Abstract:
Özet
İş hukukunun temel amaçlarından biri de işçi ve işveren arasındaki çalışma ilişkisinin
devamlılığını sağlayacak tedbirlerin alınmasıdır. İş sözleşmesinin sona erdirilmesi
öncesinde, savunma hakkı verilmesi, işçinin, hakkındaki iddiaları öğrenme olanağını
sağlayacaktır. Hakkındaki fesih nedeni olabilecek iddiaları öğrenen işçinin yapacağı
savunmanın mahiyeti, taraf olunan iş ilişkisi bakımından son derece önemlidir. İşçi
yapacağı savunmayla işverenin objektif bir değerlendirmeyle fesih iradesini değiştirebilir.
Diğer bir ifadeyle işveren, işçisinin yapacağı savunmaya göre iş sözleşmesini sona erdirme
yönündeki niyetinden vazgeçebileceği gibi yapılan savunmaya itibar etmeyerek
aralarındaki sözleşmeyi sona erdirebilir. Yasal olarak iş güvencesi kapsamındaki iş
ilişkilerinde, işveren tarafından işçi davranışı ve verimine bağlı fesih sebepleri karşısında
tanınması zorunlu olan savunma hakkı, ileride yaşanabilecek uyuşmazlıklarda, ispat
hukuku açısından yazılı olarak ve de fesih bildirimi öncesinde kullandırılması gerekir.

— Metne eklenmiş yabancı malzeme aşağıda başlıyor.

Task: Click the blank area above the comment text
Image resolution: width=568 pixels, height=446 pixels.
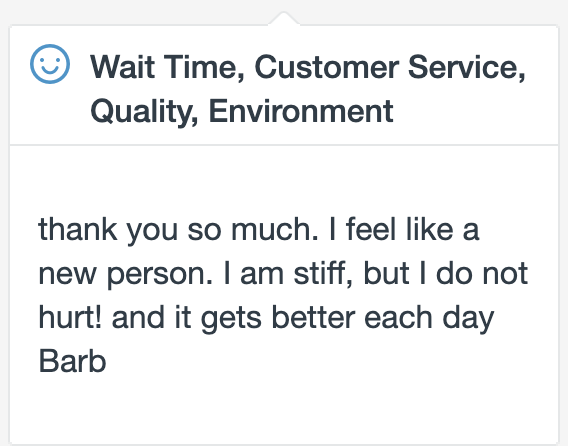Action: tap(284, 179)
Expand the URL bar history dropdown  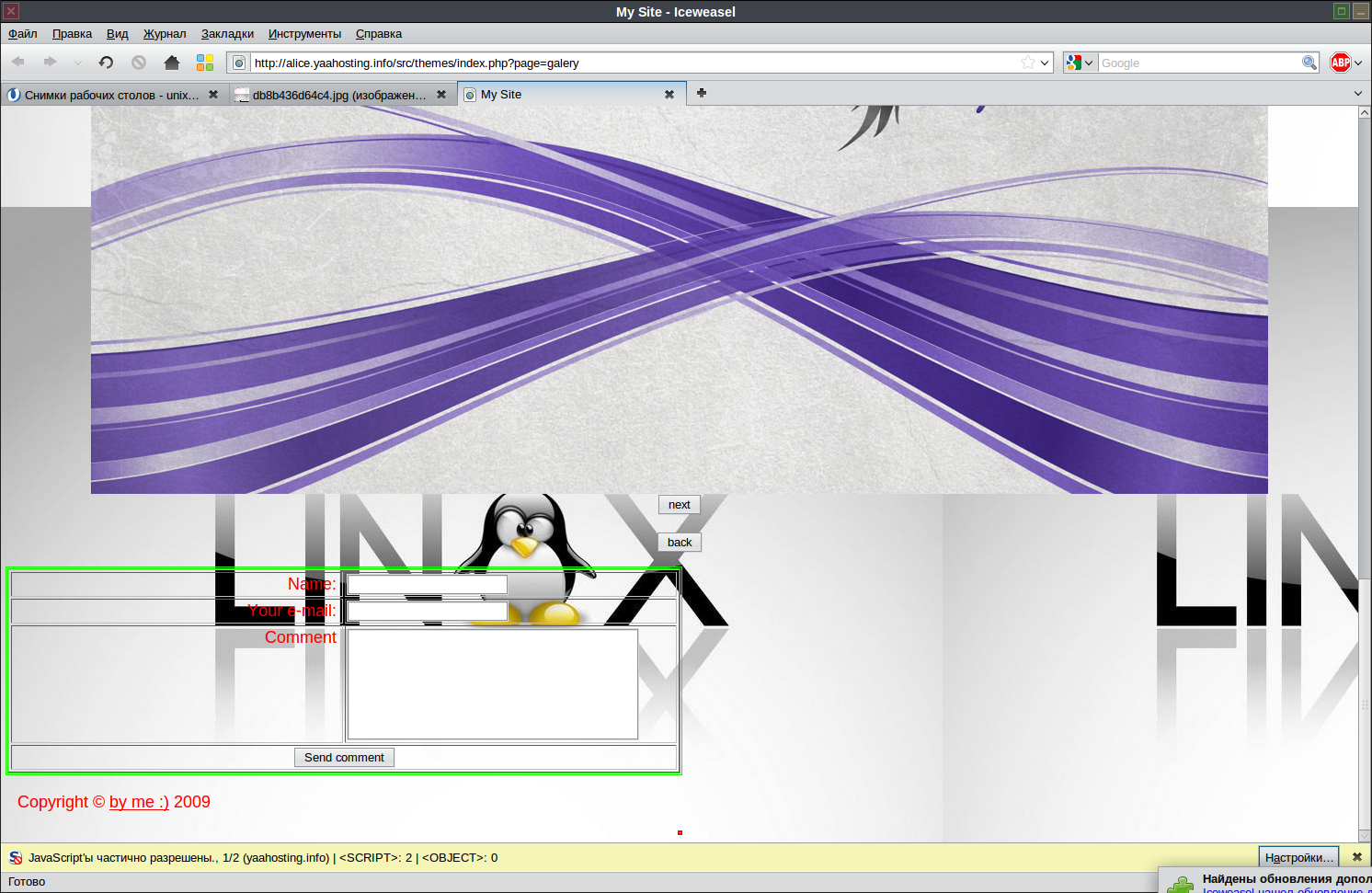1045,63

Çalışmamızda İş Kanununun 19. maddesinde yer verilen ve işveren tarafından işçinin
kişiliğine bağlı fesih sebepleri bakımından gerçekleştirilmesi muhtemel fesih işleminin
geçerlilik koşulu olarak düzenlenen savunma hakkı, mevzuat, öğreti görüşleri ve Yargıtay
kararları çerçevesinde değerlendirilmiştir.